Positive solutions of a forced nonlinear elliptic boundary value problem (Q1964217)

Let \(D\) be a bounded domain in \(\mathbb R^n\) with \(C^\infty\) boundary and define the operators \(A\) and \(B\) by \[ Au= - D_i(a^{ij}D_j u) + cu,\quad Bu=a a^{ij}D_iu\gamma_j +(1-a)u, \] where \([a_{ij}]\) is a positive-definite matrix, \(\gamma\) is the unit exterior normal to \(\partial D\), and \(a^{ij}\), \(c\), and \(a\) are \(C^\infty\) functions with \(0\leq a \leq 1\) and \(c > 0\). The author is interested in the behavior of solutions of the boundary value problems \[ Au=\lambda u + f(u)\text{ in } D,\;Bu=0 \text{ on } \partial D, \tag{1} \] and \[ Au=\lambda f(u) \text{ in } D, \;Bu=0 \text{ on } \partial D \tag{2} \] with respect to the parameter \(\lambda\) when \(f\) is a \(C^1\) function defined on \([0,\infty)\) such that \(f(0) >0\) and the function \(g\) defined by \(g(t)=f(t)/t\) has a negative derivative on \((0,\infty)\).

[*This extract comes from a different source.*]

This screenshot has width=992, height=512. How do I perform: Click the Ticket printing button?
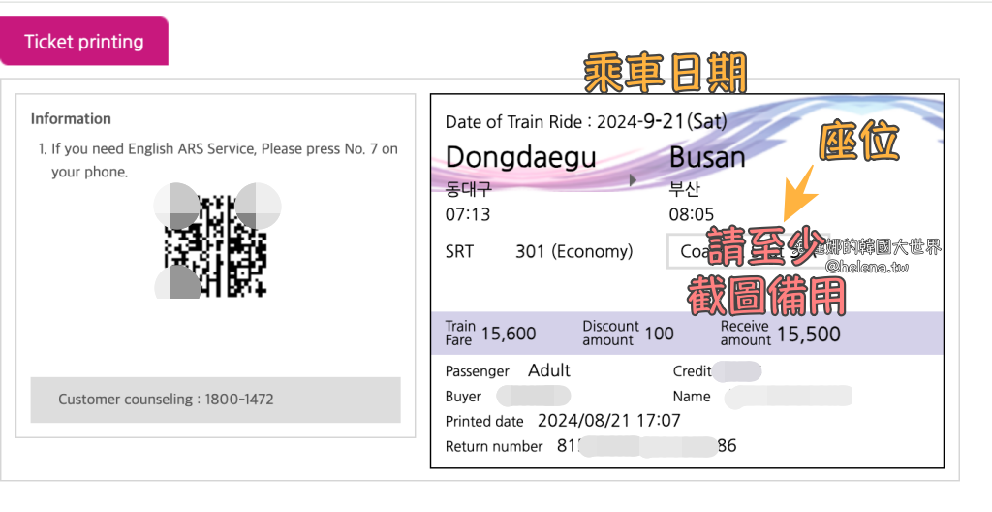pyautogui.click(x=84, y=42)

To describe the behavior of the solutions, we write \(\lambda_1\) for the first eigenvalue of the eigenvalue problem \(Au=\lambda u\) in \(D\), \(Bu=0\) on \(\partial D\), and we set \(k_\infty = \lim_{t\to\infty} g(t)\). In a previous paper, the author and \textit{K. Taira} [Nonlinear Anal., Theory Methods Appl. 29, No. 7, 761-771 (1997; Zbl 0878.35048)] showed that problem (1) has a unique positive solution if and only if \(\lambda < \lambda_1- k_\infty\). In this paper, he shows that the solutions depend in a \(C^1\) fashion on \(\lambda\). In addition, the solutions converge uniformly to \(0\) as \(\lambda\to -\infty\) with \(\|u\|_\infty = O(1/|\lambda|)\) and their maxima tend to infinity as \(\lambda\to \lambda_1-k_\infty\). For problem (2), there are two cases: if \(k^\infty \geq 0\), there is a positive solution if and only if \(<\lambda< \lambda_1/k_\infty\), and the solutions converge in \(C^{2+\alpha}\) (for any \(\alpha\in (0,1)\)) to zero as \(\lambda\to 0\) while the maxima tend to infinity as \(\lambda\to\lambda_1/k_\infty\). If \(k_\infty <0\), then the solutions converge to \(0\) in \(C^{2+\alpha}\) as \(\lambda \to 0\) while the maxima tend to the first positive zero of \(f\) as \(\lambda\to\infty\). In either case, the solutions still depend on \(\lambda\) in a \(C^1\) fashion. The proofs involve a clever combination of the implicit function theorem, the method of sub- and supersolutions, and a priori estimates.